▶ Work to complete
Make an exact copy of the lines from the one holding "You are a computer-use" through the last line of the material, and output nothing else.

▶ Recorded data
◇ ◇ ◇

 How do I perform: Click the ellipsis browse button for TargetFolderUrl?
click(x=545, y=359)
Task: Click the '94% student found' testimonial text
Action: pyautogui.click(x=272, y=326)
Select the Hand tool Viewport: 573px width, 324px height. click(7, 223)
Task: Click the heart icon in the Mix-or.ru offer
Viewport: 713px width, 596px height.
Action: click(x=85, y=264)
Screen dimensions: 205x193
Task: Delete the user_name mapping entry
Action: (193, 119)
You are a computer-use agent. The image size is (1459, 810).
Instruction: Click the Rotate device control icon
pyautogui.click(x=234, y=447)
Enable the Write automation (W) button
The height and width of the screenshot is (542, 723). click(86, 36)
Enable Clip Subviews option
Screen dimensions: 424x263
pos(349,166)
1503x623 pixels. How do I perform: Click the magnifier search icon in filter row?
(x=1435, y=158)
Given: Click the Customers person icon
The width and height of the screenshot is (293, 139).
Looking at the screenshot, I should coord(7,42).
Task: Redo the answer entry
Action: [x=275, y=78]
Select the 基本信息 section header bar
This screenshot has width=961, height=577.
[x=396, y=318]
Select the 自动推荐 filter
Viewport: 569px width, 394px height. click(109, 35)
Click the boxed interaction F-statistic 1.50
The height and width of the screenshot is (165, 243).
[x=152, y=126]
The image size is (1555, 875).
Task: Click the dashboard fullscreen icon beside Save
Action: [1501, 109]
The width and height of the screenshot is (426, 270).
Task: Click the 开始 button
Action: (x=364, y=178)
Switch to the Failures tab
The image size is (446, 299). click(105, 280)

◇ ◇ ◇

▶ Your solution
You are a computer-use agent. The image size is (1459, 810).
Instruction: Click the Rotate device control icon
pyautogui.click(x=234, y=447)
Enable the Write automation (W) button
The height and width of the screenshot is (542, 723). click(86, 36)
Enable Clip Subviews option
Screen dimensions: 424x263
pos(349,166)
1503x623 pixels. How do I perform: Click the magnifier search icon in filter row?
(x=1435, y=158)
Given: Click the Customers person icon
The width and height of the screenshot is (293, 139).
Looking at the screenshot, I should coord(7,42).
Task: Redo the answer entry
Action: [x=275, y=78]
Select the 基本信息 section header bar
This screenshot has width=961, height=577.
[x=396, y=318]
Select the 自动推荐 filter
Viewport: 569px width, 394px height. click(109, 35)
Click the boxed interaction F-statistic 1.50
The height and width of the screenshot is (165, 243).
[x=152, y=126]
The image size is (1555, 875).
Task: Click the dashboard fullscreen icon beside Save
Action: [1501, 109]
The width and height of the screenshot is (426, 270).
Task: Click the 开始 button
Action: (x=364, y=178)
Switch to the Failures tab
The image size is (446, 299). click(105, 280)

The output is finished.